▶ **Your goal**:
For each record below, write an exact copy.

▶ **Working data**:
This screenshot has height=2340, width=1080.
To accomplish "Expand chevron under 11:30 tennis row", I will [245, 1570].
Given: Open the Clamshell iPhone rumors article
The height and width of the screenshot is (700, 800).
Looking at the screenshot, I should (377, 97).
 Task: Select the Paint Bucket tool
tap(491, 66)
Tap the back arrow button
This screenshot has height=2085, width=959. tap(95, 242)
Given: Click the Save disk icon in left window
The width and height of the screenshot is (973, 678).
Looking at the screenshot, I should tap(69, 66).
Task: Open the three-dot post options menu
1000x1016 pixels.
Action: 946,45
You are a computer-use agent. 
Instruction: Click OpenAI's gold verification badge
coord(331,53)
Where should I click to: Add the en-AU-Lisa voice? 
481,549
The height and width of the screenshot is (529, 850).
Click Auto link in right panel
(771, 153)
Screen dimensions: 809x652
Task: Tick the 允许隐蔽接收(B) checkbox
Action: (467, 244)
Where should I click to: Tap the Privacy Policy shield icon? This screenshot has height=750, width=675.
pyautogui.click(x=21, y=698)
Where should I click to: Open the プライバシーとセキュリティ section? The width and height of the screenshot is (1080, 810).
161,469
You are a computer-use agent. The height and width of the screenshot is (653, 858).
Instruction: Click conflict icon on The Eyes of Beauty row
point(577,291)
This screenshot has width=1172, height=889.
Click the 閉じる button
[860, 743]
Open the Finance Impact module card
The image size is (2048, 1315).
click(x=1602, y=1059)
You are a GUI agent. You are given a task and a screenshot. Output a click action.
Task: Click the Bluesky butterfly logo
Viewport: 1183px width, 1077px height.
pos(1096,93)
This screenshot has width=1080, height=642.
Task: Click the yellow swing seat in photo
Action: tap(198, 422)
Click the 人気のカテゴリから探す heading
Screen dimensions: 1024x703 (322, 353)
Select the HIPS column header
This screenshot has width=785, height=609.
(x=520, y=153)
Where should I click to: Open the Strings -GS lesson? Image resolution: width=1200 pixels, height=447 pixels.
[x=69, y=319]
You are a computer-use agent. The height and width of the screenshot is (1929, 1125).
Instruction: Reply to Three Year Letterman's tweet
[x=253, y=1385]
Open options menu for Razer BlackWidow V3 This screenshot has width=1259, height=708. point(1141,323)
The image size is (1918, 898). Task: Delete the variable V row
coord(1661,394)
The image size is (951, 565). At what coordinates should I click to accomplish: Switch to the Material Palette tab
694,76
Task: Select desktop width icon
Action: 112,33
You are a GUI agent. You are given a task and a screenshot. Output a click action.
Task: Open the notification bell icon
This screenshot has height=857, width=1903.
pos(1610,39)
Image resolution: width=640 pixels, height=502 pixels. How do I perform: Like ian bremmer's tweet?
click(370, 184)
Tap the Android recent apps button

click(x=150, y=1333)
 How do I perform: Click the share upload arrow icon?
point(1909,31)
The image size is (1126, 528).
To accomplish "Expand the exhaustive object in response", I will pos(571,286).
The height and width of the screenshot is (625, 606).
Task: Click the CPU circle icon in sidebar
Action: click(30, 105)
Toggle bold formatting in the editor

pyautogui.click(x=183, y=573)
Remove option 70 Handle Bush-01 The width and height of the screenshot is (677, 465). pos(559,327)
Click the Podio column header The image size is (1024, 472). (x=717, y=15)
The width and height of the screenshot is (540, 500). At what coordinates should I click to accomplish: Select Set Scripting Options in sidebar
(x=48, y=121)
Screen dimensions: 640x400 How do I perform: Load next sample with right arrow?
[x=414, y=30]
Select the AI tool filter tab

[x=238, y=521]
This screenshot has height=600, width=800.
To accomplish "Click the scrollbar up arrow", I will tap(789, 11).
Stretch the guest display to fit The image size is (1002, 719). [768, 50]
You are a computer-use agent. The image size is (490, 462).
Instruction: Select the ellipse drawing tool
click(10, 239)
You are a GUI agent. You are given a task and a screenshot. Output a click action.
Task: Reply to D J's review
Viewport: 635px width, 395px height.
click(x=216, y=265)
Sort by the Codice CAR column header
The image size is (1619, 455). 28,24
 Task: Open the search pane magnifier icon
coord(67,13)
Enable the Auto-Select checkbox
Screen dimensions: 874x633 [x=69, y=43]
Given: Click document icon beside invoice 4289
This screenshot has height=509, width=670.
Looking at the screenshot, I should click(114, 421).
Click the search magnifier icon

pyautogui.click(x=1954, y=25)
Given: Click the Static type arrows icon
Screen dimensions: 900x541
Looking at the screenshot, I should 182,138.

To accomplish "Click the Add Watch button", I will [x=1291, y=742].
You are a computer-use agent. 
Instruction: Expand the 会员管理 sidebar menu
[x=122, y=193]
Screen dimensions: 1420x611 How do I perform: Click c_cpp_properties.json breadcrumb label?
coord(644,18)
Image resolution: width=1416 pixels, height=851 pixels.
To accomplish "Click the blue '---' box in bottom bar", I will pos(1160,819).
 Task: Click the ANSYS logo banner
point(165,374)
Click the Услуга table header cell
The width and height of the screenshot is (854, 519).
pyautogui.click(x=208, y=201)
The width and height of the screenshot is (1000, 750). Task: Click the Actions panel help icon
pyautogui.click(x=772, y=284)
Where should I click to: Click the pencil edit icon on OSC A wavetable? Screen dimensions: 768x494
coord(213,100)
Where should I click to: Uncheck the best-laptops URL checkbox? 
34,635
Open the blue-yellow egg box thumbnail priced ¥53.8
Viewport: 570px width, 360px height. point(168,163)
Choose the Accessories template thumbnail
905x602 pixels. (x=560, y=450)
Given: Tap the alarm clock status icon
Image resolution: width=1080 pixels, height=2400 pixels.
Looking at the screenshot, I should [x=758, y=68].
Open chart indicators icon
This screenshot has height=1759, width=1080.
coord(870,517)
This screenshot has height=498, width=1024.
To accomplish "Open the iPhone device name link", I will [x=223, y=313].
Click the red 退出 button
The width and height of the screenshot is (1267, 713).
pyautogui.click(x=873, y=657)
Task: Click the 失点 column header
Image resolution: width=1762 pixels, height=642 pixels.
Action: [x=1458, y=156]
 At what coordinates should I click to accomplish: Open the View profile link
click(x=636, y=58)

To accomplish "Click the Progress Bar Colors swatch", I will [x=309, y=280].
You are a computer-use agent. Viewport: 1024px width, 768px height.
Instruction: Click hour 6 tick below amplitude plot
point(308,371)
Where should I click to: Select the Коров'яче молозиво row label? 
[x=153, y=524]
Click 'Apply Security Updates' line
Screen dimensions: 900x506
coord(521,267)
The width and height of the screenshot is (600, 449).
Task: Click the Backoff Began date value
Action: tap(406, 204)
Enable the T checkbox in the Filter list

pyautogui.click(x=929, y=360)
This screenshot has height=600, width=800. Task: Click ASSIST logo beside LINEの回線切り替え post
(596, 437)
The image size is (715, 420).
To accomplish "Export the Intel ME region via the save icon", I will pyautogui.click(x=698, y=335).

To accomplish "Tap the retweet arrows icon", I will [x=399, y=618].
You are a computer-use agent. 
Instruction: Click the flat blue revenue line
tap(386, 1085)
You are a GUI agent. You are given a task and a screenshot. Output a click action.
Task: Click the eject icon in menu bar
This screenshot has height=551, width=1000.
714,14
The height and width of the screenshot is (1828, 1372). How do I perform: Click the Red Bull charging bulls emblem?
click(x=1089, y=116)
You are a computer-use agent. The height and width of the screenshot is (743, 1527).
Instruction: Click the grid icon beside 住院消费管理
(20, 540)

▶ **Written solution**:
This screenshot has height=2340, width=1080.
To accomplish "Expand chevron under 11:30 tennis row", I will [245, 1570].
Given: Open the Clamshell iPhone rumors article
The height and width of the screenshot is (700, 800).
Looking at the screenshot, I should (377, 97).
 Task: Select the Paint Bucket tool
tap(491, 66)
Tap the back arrow button
This screenshot has height=2085, width=959. tap(95, 242)
Given: Click the Save disk icon in left window
The width and height of the screenshot is (973, 678).
Looking at the screenshot, I should tap(69, 66).
Task: Open the three-dot post options menu
1000x1016 pixels.
Action: 946,45
You are a computer-use agent. 
Instruction: Click OpenAI's gold verification badge
coord(331,53)
Where should I click to: Add the en-AU-Lisa voice? 
481,549
The height and width of the screenshot is (529, 850).
Click Auto link in right panel
(771, 153)
Screen dimensions: 809x652
Task: Tick the 允许隐蔽接收(B) checkbox
Action: (467, 244)
Where should I click to: Tap the Privacy Policy shield icon? This screenshot has height=750, width=675.
pyautogui.click(x=21, y=698)
Where should I click to: Open the プライバシーとセキュリティ section? The width and height of the screenshot is (1080, 810).
161,469
You are a computer-use agent. The height and width of the screenshot is (653, 858).
Instruction: Click conflict icon on The Eyes of Beauty row
point(577,291)
This screenshot has width=1172, height=889.
Click the 閉じる button
[860, 743]
Open the Finance Impact module card
The image size is (2048, 1315).
click(x=1602, y=1059)
You are a GUI agent. You are given a task and a screenshot. Output a click action.
Task: Click the Bluesky butterfly logo
Viewport: 1183px width, 1077px height.
pos(1096,93)
This screenshot has width=1080, height=642.
Task: Click the yellow swing seat in photo
Action: tap(198, 422)
Click the 人気のカテゴリから探す heading
Screen dimensions: 1024x703 (322, 353)
Select the HIPS column header
This screenshot has width=785, height=609.
(x=520, y=153)
Where should I click to: Open the Strings -GS lesson? Image resolution: width=1200 pixels, height=447 pixels.
[x=69, y=319]
You are a computer-use agent. The height and width of the screenshot is (1929, 1125).
Instruction: Reply to Three Year Letterman's tweet
[x=253, y=1385]
Open options menu for Razer BlackWidow V3 This screenshot has width=1259, height=708. point(1141,323)
The image size is (1918, 898). Task: Delete the variable V row
coord(1661,394)
The image size is (951, 565). At what coordinates should I click to accomplish: Switch to the Material Palette tab
694,76
Task: Select desktop width icon
Action: 112,33
You are a GUI agent. You are given a task and a screenshot. Output a click action.
Task: Open the notification bell icon
This screenshot has height=857, width=1903.
pos(1610,39)
Image resolution: width=640 pixels, height=502 pixels. How do I perform: Like ian bremmer's tweet?
click(370, 184)
Tap the Android recent apps button

click(x=150, y=1333)
 How do I perform: Click the share upload arrow icon?
point(1909,31)
The image size is (1126, 528).
To accomplish "Expand the exhaustive object in response", I will pos(571,286).
The height and width of the screenshot is (625, 606).
Task: Click the CPU circle icon in sidebar
Action: click(30, 105)
Toggle bold formatting in the editor

pyautogui.click(x=183, y=573)
Remove option 70 Handle Bush-01 The width and height of the screenshot is (677, 465). pos(559,327)
Click the Podio column header The image size is (1024, 472). (x=717, y=15)
The width and height of the screenshot is (540, 500). At what coordinates should I click to accomplish: Select Set Scripting Options in sidebar
(x=48, y=121)
Screen dimensions: 640x400 How do I perform: Load next sample with right arrow?
[x=414, y=30]
Select the AI tool filter tab

[x=238, y=521]
This screenshot has height=600, width=800.
To accomplish "Click the scrollbar up arrow", I will tap(789, 11).
Stretch the guest display to fit The image size is (1002, 719). [768, 50]
You are a computer-use agent. The image size is (490, 462).
Instruction: Select the ellipse drawing tool
click(10, 239)
You are a GUI agent. You are given a task and a screenshot. Output a click action.
Task: Reply to D J's review
Viewport: 635px width, 395px height.
click(x=216, y=265)
Sort by the Codice CAR column header
The image size is (1619, 455). 28,24
 Task: Open the search pane magnifier icon
coord(67,13)
Enable the Auto-Select checkbox
Screen dimensions: 874x633 [x=69, y=43]
Given: Click document icon beside invoice 4289
This screenshot has height=509, width=670.
Looking at the screenshot, I should click(114, 421).
Click the search magnifier icon

pyautogui.click(x=1954, y=25)
Given: Click the Static type arrows icon
Screen dimensions: 900x541
Looking at the screenshot, I should 182,138.

To accomplish "Click the Add Watch button", I will [x=1291, y=742].
You are a computer-use agent. 
Instruction: Expand the 会员管理 sidebar menu
[x=122, y=193]
Screen dimensions: 1420x611 How do I perform: Click c_cpp_properties.json breadcrumb label?
coord(644,18)
Image resolution: width=1416 pixels, height=851 pixels.
To accomplish "Click the blue '---' box in bottom bar", I will pos(1160,819).
 Task: Click the ANSYS logo banner
point(165,374)
Click the Услуга table header cell
The width and height of the screenshot is (854, 519).
pyautogui.click(x=208, y=201)
The width and height of the screenshot is (1000, 750). Task: Click the Actions panel help icon
pyautogui.click(x=772, y=284)
Where should I click to: Click the pencil edit icon on OSC A wavetable? Screen dimensions: 768x494
coord(213,100)
Where should I click to: Uncheck the best-laptops URL checkbox? 
34,635
Open the blue-yellow egg box thumbnail priced ¥53.8
Viewport: 570px width, 360px height. point(168,163)
Choose the Accessories template thumbnail
905x602 pixels. (x=560, y=450)
Given: Tap the alarm clock status icon
Image resolution: width=1080 pixels, height=2400 pixels.
Looking at the screenshot, I should [x=758, y=68].
Open chart indicators icon
This screenshot has height=1759, width=1080.
coord(870,517)
This screenshot has height=498, width=1024.
To accomplish "Open the iPhone device name link", I will [x=223, y=313].
Click the red 退出 button
The width and height of the screenshot is (1267, 713).
pyautogui.click(x=873, y=657)
Task: Click the 失点 column header
Image resolution: width=1762 pixels, height=642 pixels.
Action: [x=1458, y=156]
 At what coordinates should I click to accomplish: Open the View profile link
click(x=636, y=58)

To accomplish "Click the Progress Bar Colors swatch", I will [x=309, y=280].
You are a computer-use agent. Viewport: 1024px width, 768px height.
Instruction: Click hour 6 tick below amplitude plot
point(308,371)
Where should I click to: Select the Коров'яче молозиво row label? 
[x=153, y=524]
Click 'Apply Security Updates' line
Screen dimensions: 900x506
coord(521,267)
The width and height of the screenshot is (600, 449).
Task: Click the Backoff Began date value
Action: tap(406, 204)
Enable the T checkbox in the Filter list

pyautogui.click(x=929, y=360)
This screenshot has height=600, width=800. Task: Click ASSIST logo beside LINEの回線切り替え post
(596, 437)
The image size is (715, 420).
To accomplish "Export the Intel ME region via the save icon", I will pyautogui.click(x=698, y=335).

To accomplish "Tap the retweet arrows icon", I will [x=399, y=618].
You are a computer-use agent. 
Instruction: Click the flat blue revenue line
tap(386, 1085)
You are a GUI agent. You are given a task and a screenshot. Output a click action.
Task: Click the eject icon in menu bar
This screenshot has height=551, width=1000.
714,14
The height and width of the screenshot is (1828, 1372). How do I perform: Click the Red Bull charging bulls emblem?
click(x=1089, y=116)
You are a computer-use agent. The height and width of the screenshot is (743, 1527).
Instruction: Click the grid icon beside 住院消费管理
(20, 540)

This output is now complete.